MinMax01 Design an open-top box.

Design an open-top box for maximum volume. The box is to be made from a square piece of material of dimension a. What size square should be cut from each corner to make the box?

The side of the square taken from each corner is x. After the corner pieces are removed, the box is formed by bending the sides along the lines indicated.

The defining equation is V = (a - 2x)² x.

The bottom of the box is a - 2x by a - 2x and the height is x. The a is a constant, making the equation for V one with only one variable, x. Multiplying, we have the following:

V = (a² - 4ax + 4x²)x = 4x³ - 4ax² + a²x

Differentiate V, and set the derivative equal to zero to find the maxima and minima of the curve of V vs. x.

V' = 12x² - 8ax + a² = a² - 8ax + 12x² = (a - 6x)(a - 2x)

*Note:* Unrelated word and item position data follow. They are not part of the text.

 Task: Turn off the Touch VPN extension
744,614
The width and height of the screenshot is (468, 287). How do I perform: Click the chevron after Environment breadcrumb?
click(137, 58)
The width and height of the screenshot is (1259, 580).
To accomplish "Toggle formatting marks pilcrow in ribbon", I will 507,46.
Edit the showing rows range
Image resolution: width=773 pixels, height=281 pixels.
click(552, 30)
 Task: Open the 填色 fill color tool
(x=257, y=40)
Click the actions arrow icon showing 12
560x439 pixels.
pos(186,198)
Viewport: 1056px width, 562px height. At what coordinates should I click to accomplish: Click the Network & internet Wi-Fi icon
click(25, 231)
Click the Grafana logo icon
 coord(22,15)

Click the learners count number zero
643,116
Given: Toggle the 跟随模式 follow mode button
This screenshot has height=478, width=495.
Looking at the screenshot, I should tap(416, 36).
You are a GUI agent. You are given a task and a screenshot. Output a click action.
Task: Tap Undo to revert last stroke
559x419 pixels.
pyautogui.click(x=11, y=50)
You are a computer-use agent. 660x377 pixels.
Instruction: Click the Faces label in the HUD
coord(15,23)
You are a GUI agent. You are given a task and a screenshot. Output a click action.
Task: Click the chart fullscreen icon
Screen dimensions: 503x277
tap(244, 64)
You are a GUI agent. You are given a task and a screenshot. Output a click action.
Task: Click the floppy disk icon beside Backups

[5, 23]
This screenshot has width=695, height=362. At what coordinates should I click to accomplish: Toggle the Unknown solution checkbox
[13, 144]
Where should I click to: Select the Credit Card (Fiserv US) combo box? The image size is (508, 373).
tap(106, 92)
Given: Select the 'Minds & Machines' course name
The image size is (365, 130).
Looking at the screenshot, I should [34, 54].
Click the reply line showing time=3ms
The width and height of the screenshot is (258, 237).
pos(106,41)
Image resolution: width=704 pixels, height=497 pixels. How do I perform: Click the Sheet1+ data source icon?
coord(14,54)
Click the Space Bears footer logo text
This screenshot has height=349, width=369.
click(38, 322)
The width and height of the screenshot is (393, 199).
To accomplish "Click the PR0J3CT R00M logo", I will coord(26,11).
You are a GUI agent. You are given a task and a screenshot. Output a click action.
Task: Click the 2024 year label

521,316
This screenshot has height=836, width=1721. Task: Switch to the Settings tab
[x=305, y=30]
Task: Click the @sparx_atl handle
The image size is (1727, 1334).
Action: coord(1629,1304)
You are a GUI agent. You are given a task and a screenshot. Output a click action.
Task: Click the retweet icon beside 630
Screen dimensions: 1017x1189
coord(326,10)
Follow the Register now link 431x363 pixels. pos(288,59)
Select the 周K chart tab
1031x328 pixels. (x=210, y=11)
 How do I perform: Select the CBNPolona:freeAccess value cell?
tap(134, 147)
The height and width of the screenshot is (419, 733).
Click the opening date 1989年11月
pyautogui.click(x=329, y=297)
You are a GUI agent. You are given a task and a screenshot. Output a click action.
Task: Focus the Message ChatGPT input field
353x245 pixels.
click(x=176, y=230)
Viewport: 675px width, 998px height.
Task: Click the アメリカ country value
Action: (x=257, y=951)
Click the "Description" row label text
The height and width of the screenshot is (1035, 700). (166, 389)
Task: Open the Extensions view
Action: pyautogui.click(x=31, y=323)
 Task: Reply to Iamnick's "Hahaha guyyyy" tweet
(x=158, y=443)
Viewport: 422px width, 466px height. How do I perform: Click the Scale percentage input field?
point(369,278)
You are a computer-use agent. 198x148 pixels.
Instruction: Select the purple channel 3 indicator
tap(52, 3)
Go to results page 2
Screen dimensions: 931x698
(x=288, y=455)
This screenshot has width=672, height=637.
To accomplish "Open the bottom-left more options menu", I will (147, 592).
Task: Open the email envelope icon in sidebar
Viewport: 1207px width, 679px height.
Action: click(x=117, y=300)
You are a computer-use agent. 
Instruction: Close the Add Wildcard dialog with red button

Setting V' = 0 produces values for x of a/6 and a/2. These are the maxima or minima. The value a/2 is obviously the minimum since this is a box of zero volume! The value a/6 must be the maximum. The second derivative test will tell for sure. The second derivative of V is V'' = 24x - 8a. At x = a/2, V'' = 12a - 8a = 4a (positive or minima), and at x = a/6, V'' = 4a - 8a = -4a (negative or maxima).

Maximum volume occurs when the square piece removed from the edge of the original square is one-sixth the length of the side.